Старшина молча кивнул головой и тоже утерся. Потом промолвил, зачерпывая ложкой тушенку:
— Молод ты еще, Антоныч. Меня не проведешь: Крепка, конечно, водочка. А солдатских слез не надо стыдиться… Ну, друг, рассказывай. Все по порядку рассказывай.
— Нет уж, ты сначала.
— А что я? Ну воевал. Пятился до самой Волги-матушки. Осерчал — вперед попер. Раненый-перераненный, ан жив. Вечный старшина. Вот и вся моя военная автобиография. Что — я? Не полных семь классов образование. А вас, стрекулистов, пруд пруди. И офицеры из вас лихие. Шустрые ребятишки. Мамкино молоко на губах не обсохло, а, поди ж ты, — по Берлинам разгуливаете!.. Нет уж, брат, давай-ка рассказывай о себе. И о товарищах рассказывай… О Геннадии, о Викторе…
— О Глебе и Вильке.
— Разве?.. А не путаешь? Мы как из окружения вышли, все вспоминали. Бойцы говорили: пирожники — это Геннадий, Юрий и Виктор. А вот фамилии никто не знал… Такая жалость.

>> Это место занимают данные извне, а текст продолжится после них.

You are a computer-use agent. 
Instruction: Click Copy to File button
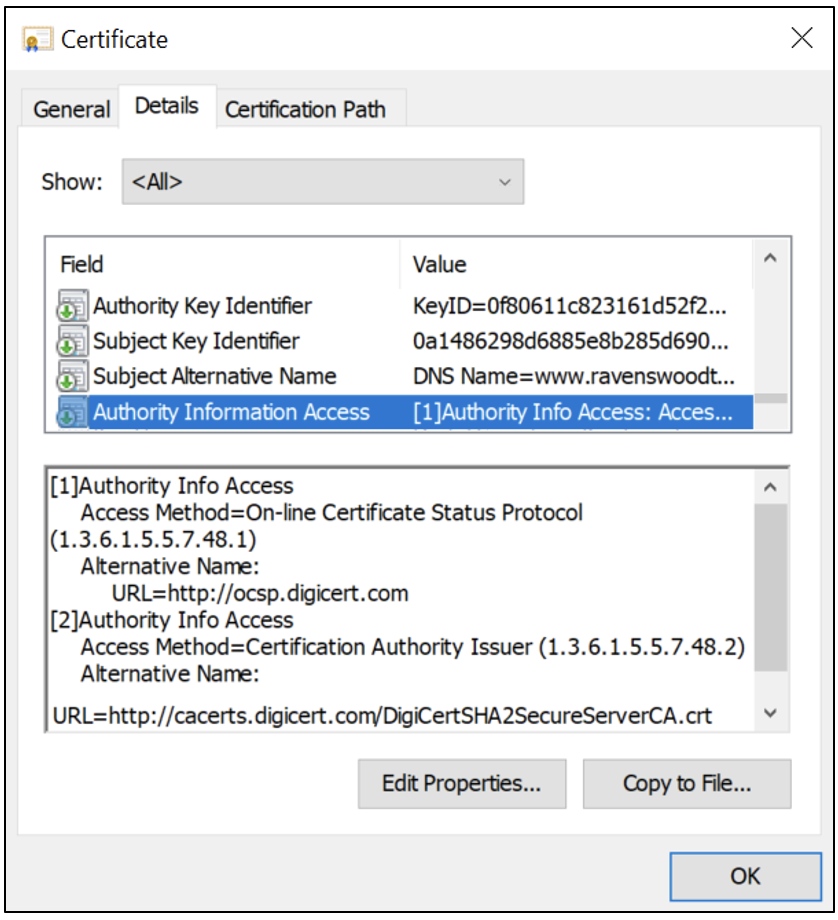click(x=687, y=784)
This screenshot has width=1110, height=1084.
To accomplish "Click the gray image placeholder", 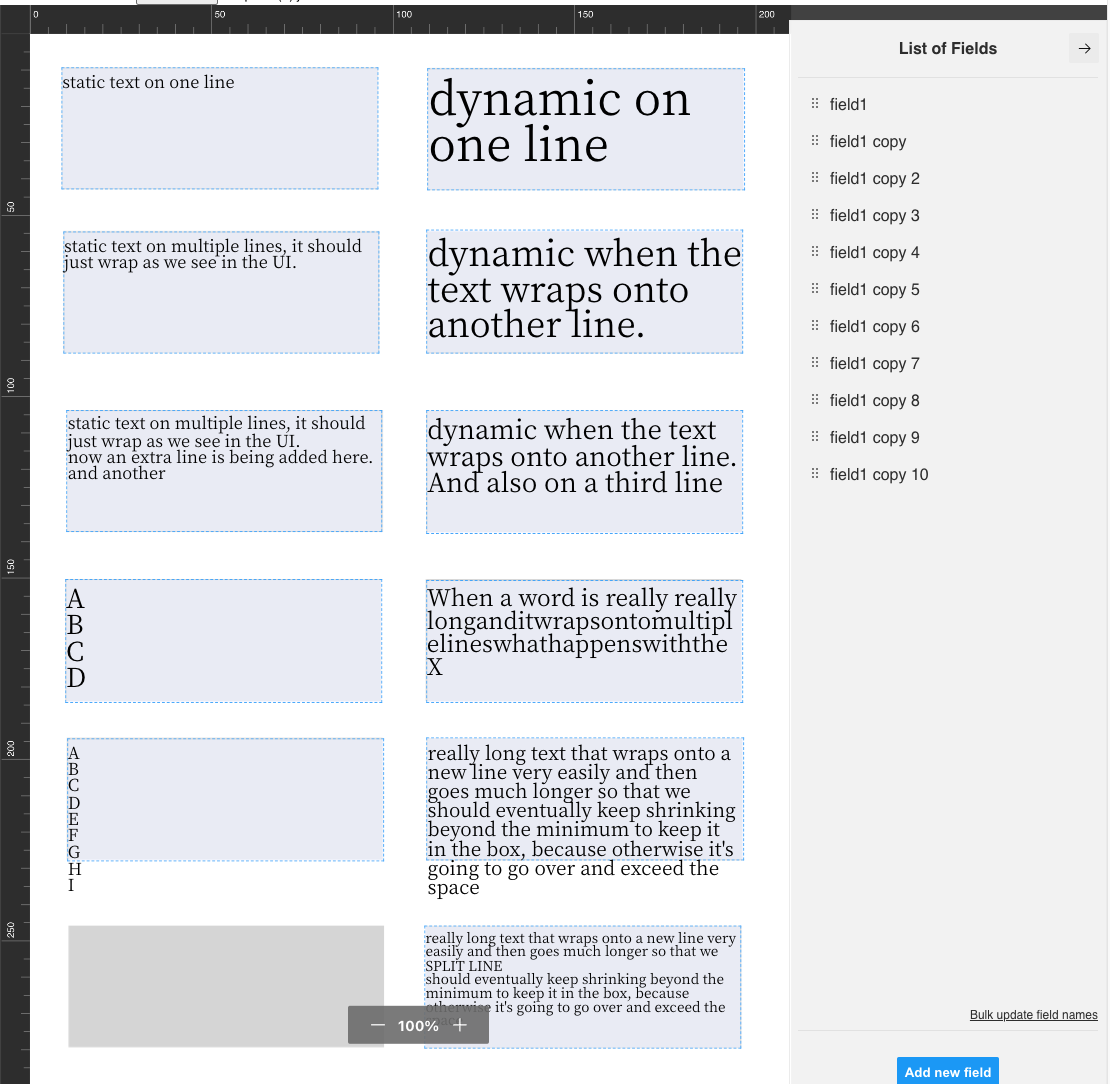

— А имена перепутали. Я — Юрий, это точно. А они… друзья мои — Вилен Орлов и Глеб Льдовский.
— Разве? — старшина печально покачал головой. — Эх, ребята, ребята! Сколько хороших парнишек полегло. Ну давай, Антоныч, выпьем еще по одной. За Глебе и… как его…
— Вилен.
— Вот-вот. И за Вилена.
Капитан и старшина выпили. Помолчали.
— А теперь рассказывай, Антоныч. Все. Как на войну попал, как с того света вернулся.
— Долгая история.
— А куда нам торопиться? Стрельцов прикрыл глаза, задумался.
— Все по порядку?.. Ладно.; Тогда уж я начну со школьного вечера. В субботу он был, двадцать первого июня… А какого года — сам знаешь…
…Заря заглянула в распахнутое окно. Румяный лучистый лик ее с любопытством уставился на громадную кровать — хоть сказочному Циклопу впору! — с неразобранной постелью, на портрет щеголеватого гауптмана, вежливо улыбающегося со стены, и, наконец, подмигнул двум военным, сидящим возле журнального столика, уставленного снедью. Походная фляга в защитном чехле лежала на боку, доказывая тем самым, что этой ночью она послужила хозяевам на славу; пузатенькая бутылочка если и содержала в себе кое-что, то уж самую малость, на донышке.
Однако оба военных — рябой крепыш лет сорока и молодой блондин — были, что называется, ни в одном глазу. Их одолевал другой хмель — хмель печальных воспоминаний, тяжкий, разламывающий голову; против него бессильны опохмельная стопка и огуречный рассол.
Молодой военный устало потер ладонью лоб, встал, бесшумно прошелся по серебристому ковру, устилавшему пол, остановился у окна. Издалека доносились плотные удары — это гремела надвинувшаяся с Востока майская гроза; она вымывала остатки плесени и грязи.